:: RECORDS ::

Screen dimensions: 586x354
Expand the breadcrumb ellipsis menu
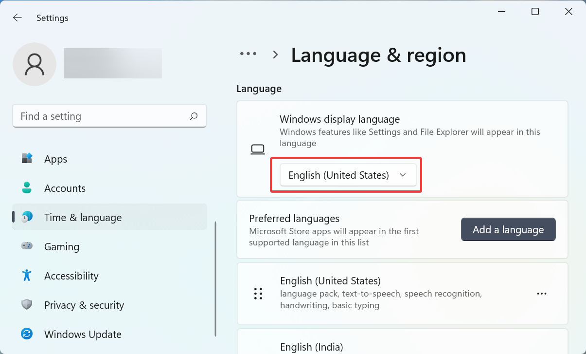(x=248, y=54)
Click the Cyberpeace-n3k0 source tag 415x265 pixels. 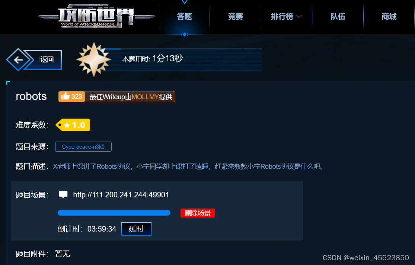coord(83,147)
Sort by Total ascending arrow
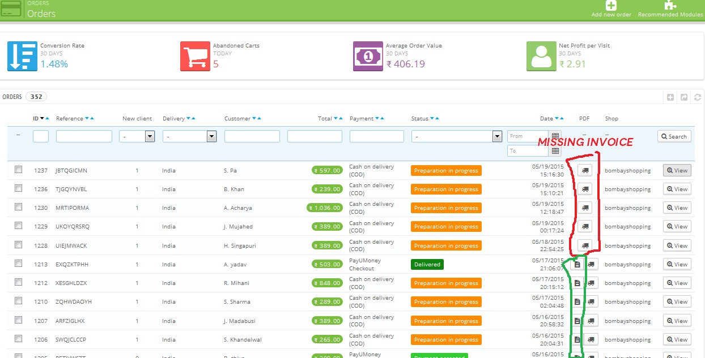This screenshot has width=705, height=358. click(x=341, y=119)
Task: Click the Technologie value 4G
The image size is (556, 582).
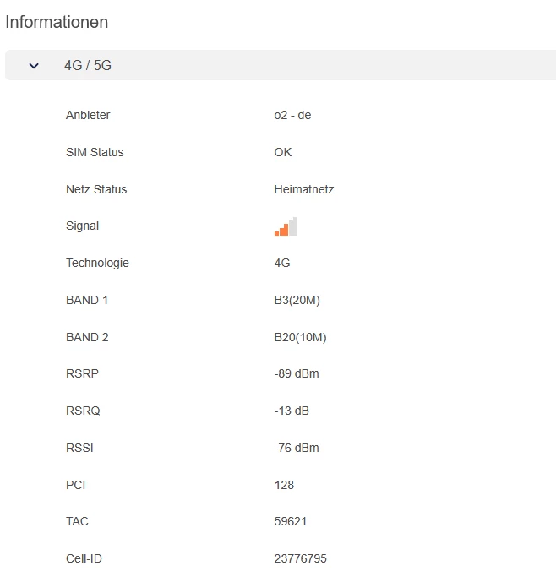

:::
:: RECORDS ::

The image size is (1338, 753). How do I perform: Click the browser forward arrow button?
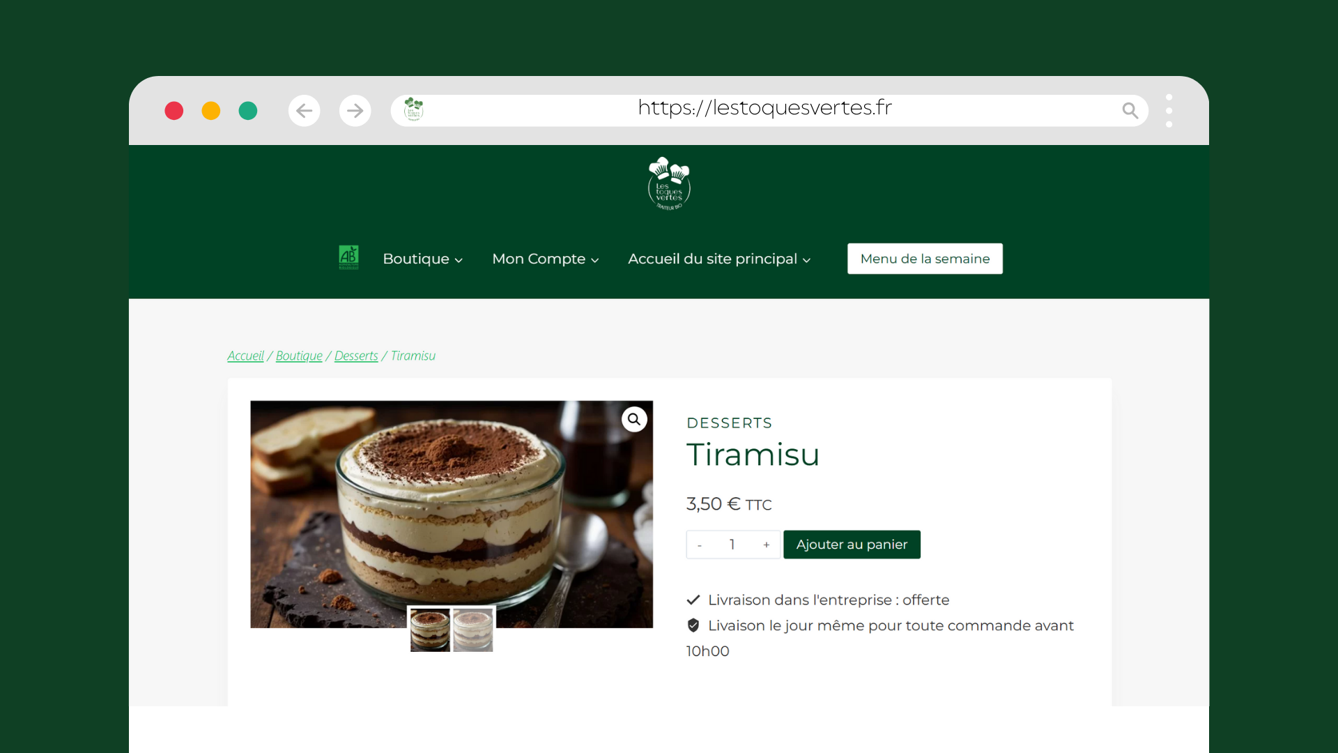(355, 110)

:::
:: RECORDS ::

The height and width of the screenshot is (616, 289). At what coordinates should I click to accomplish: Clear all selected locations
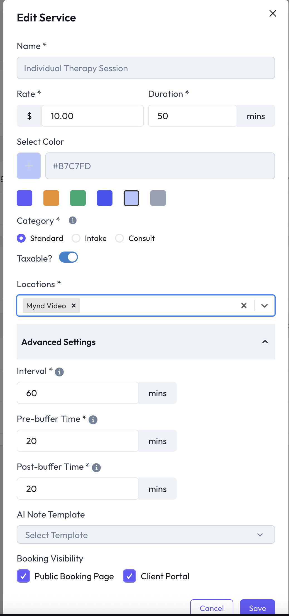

:::

Above are records; repeat only the lines starting at the line with "Task: Click the Technologie value 4G" and ending at the line with "The image size is (556, 582).", exactly as they appear, both included.

* [ANSWER TO THIS EXERCISE]:
Task: Click the Technologie value 4G
The image size is (556, 582).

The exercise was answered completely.